Originally posted by photoptimist Astrotracer performance is a complicated issue. The first big issue is the calibration which some people have trouble doing for various reasons.
But even with perfect calibration, astrotracer has time limits that depend what part of the sky you are looking at and on focal length.
First is the issue that stars on the celestial equator appear to move faster across the sky and the sensor than do stars at the north or south pole. Thus, photos that include the celestial equator somewhere in the image have shorter time limits than photos pointed exactly at the poles.
Second is a more complex issue with focal length in which both very long and very short focal lengths have shorter time limits. For long focal lengths the problem is obvious -- a longer focal length magnifies motion so the sensor hits the limit sooner. But a different problem happens with very short focal length lenses that is caused by discrepancies between spherical geometry (the rotation of the celestial sphere) and rectilinear geometry (the way most high-quality lenses image the world). The same effect that makes people and objects seem weirdly stretched at the edges and corners of UWA images affects astro images, too. The net result is that stars at the edge of the frame move faster than stars in the middle of the frame and the astrotracer correction cannot simultaneously remove all the motions. The exact time limit isn't easy to estimate because it very sensitive to exactly where the camera is pointed, the lens focal length, lens distortion, lens sharpness, and the photographer's subjective standards for residual trailing.
P.S. Technically speaking, the astrotracer does use data from all five axes to make it's corrections. It measures the X-Y location of the camera on Earth with GPS as well as the 3 rotation angles of the camera orientation relative to the Earth (using the compass and accelerometers). It then uses all that data to correct for the effect of the rotation of the Earth by moving the sensor in 3-axes (sensor X, Y, and rotation). (If astrotracer did not correct for rotation, then every astrotracer image would have some swirl of star trailing.)
I actually agree with everything posted, however there are a couple of additions.

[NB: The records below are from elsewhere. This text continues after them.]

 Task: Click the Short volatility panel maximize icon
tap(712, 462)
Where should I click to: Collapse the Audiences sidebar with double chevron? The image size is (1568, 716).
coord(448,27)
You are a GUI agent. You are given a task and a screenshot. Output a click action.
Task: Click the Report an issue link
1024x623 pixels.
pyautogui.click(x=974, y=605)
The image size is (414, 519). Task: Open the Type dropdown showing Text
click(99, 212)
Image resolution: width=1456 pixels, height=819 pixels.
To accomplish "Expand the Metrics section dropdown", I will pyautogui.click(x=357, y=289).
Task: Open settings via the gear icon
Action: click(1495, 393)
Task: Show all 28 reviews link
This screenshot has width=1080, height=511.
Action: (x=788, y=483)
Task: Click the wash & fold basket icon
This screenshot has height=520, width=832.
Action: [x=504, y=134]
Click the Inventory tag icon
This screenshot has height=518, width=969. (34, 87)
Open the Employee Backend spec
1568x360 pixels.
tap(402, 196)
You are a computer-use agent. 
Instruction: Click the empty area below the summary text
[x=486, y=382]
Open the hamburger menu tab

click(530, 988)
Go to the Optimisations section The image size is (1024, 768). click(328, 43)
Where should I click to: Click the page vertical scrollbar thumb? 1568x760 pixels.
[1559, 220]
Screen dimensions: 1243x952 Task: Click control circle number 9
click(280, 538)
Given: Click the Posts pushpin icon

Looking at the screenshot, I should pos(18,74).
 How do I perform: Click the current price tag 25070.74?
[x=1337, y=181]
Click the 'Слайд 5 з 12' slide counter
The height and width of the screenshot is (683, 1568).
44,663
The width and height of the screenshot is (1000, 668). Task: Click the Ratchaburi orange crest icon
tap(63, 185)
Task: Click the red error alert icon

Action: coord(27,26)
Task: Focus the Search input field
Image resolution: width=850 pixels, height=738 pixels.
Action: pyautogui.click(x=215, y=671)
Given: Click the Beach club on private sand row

First, the astrotracer is a consumer item, it's not going to be absolutely perfect. For what Pentax implemented, it is pretty good. For my purposes, untracked I can get about 13 sec of exposure time (maintaining a star in a 4 pixel box). With the aid of the astrotracer, that time can be increased to 60 seconds. Actually not bad - that is a 4.6x improvement, at the cost of about 2oz in weight and $175 in cost. I just think that it could be a bit better - and that comes from trying to understand Pentax's implementation, and how it could be improved.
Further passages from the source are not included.